He smiled, pleased with her reaction. “That’s the point of bonfire night. We can pretend we’re kids again without anyone thinking we need locking up.”
They left the pub and made their way through the park towards the fire. The night was hazy with woodsmoke and sulphur. Exploding rockets peppered the sky with sounds like tearing cloth. As they drew nearer, the pungent smells of the hot dog and burger stalls threw their weight into the atmospheric stew. They bought jacket potatoes and mulled wine, and made their way through the crowd towards the bonfire. It towered behind a cordon of ropes, throwing a stream of sparks into the sky. A lifelike guy was slumped in a chair balanced at the top, smouldering but not yet alight. One gloved hand, buffeted by the heat, moved disturbingly up and down, as though trying to beat down the flames.
Kate grimaced. “It’s a bit gruesome, when you think about it, isn’t it,” she said. “Pretending to burn someone. Even if he did try to blow up Parliament. Not much reason to call it a ‘good’ fire, is it?”
Alex was watching the guy. It seemed to take a second for what she said to register. He looked at her with a quizzical expression.
“Bonfire,” she explained, feeling stupid, “At school they said it meant ‘good fire’. You know, as in bon, French for ‘good’.”
A smile touched his face. “That isn’t where it gets its name from. It’s derived from ‘bone fire’. Because they used to burn bones.”
Kate gave a horrified laugh. “God, it gets worse! I thought it was bad enough celebrating someone being executed!”
Alex shook his head, turning back to the flames. “That wasn’t what it was about originally. To start with it was a Celtic fire festival called Samhain, when people used to build fires to mark the beginning of winter. It wasn’t even on November the fifth, it was on the first. But after the Gunpowder Plot people were encouraged to burn effigies of Guy Fawkes on the fires, and the whole idea was hijacked.”
“You sound like you don’t approve.”
He didn’t answer at first. His face was jaundiced with reflected flame. “It was something pure to start with,” he said. “People celebrating fire as a counter to winter. Then it was turned into a political sham, a warning from the government to any other malcontents. Fawkes was a scapegoat. He was just a mercenary, an explosives expert hired to handle the gunpowder. Robert Catesby was the real leader, but no one hears about him. He was killed when they arrested the actual plotters, so they played up Fawkes’s role instead. And the real reason for lighting the bonfires became lost.”
He stopped, giving her a chagrined grin. “Sorry. Lecture over.”
“You sound like you’ve read a lot about it,” Kate said. It was rare to hear him speak at such length.
Alex seemed about to say something else when a detonation above them lit the sky with a stuttering crack! Kate looked up and felt the pressure of the rocket’s percussion on her face as the display began.
They were forced closer together as people pushed forward for a better view. Kate was conscious of him standing slightly behind and to one side as the firebursts boomed and flowered overhead. She swayed back, involuntarily, but in the moment before her shoulders brushed against him, a sudden waft of hot smoke stung her eyes. She turned away, blinking, and as she wiped them there was a commotion at the opposite side of the fire.
Through streaming eyes she saw a man duck under the rope cordon.

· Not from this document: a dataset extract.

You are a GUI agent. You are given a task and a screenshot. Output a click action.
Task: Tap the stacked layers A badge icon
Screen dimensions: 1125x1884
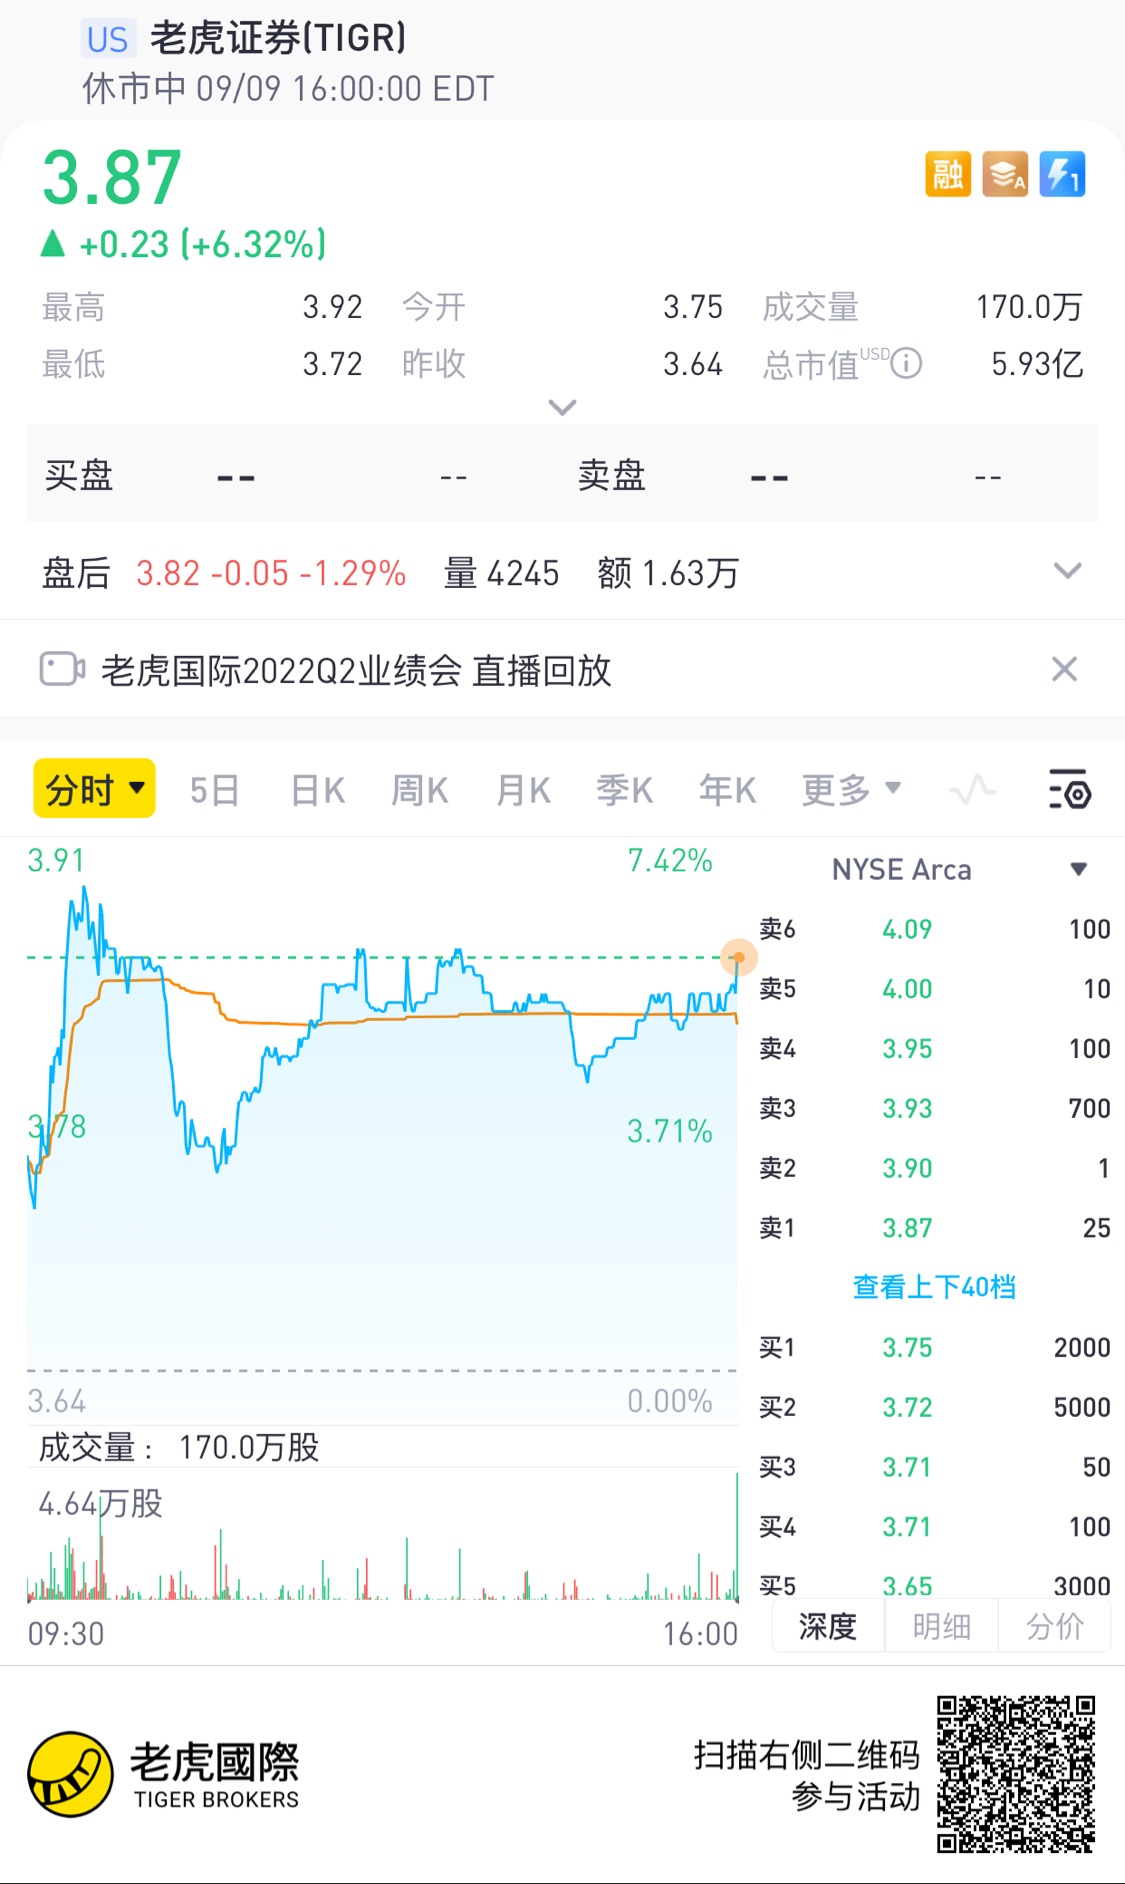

A steward made a grab for him, but the man jinked around his outstretched hands like a rugby forward. He ran straight at the blazing stack of wood, and as Kate watched, still not believing what he was going to do, the man launched himself into it.
The steward’s cry was drowned in the bang of another explosion overhead. He dodged back, throwing up his arm to shield himself as the bonfire collapsed in a frenzy of sparks.
Behind him, the horrified, pale faces of the people standing by the ropes began to turn away, like lights blinking out. She heard one or two screams above the clatter of the fireworks, but most of the crowd were unaware of what had happened.
A cooing ahh went up at another extravagant rocket-burst as stewards ran towards the fire.
Kate quickly turned away as two of them pawed with long poles at a smouldering shape in the edge of the flames. She clutched hold of Alex’s arm. “Let’s go.”
Now more people were turning to look. A low murmur, almost a moan, went up from the crowd at some further movement from around the bonfire.
“Alex...”
He was still staring at the cluster of stewards. She tugged at him. He didn’t move.
“Come on, Alex.”
His face was blank with shock as he let her lead him away. They pushed against the flow of a crowd that was now moving towards the fire to see what had happened.
She almost lost her grip on Alex’s arm, but then the crush thinned and they could move freely.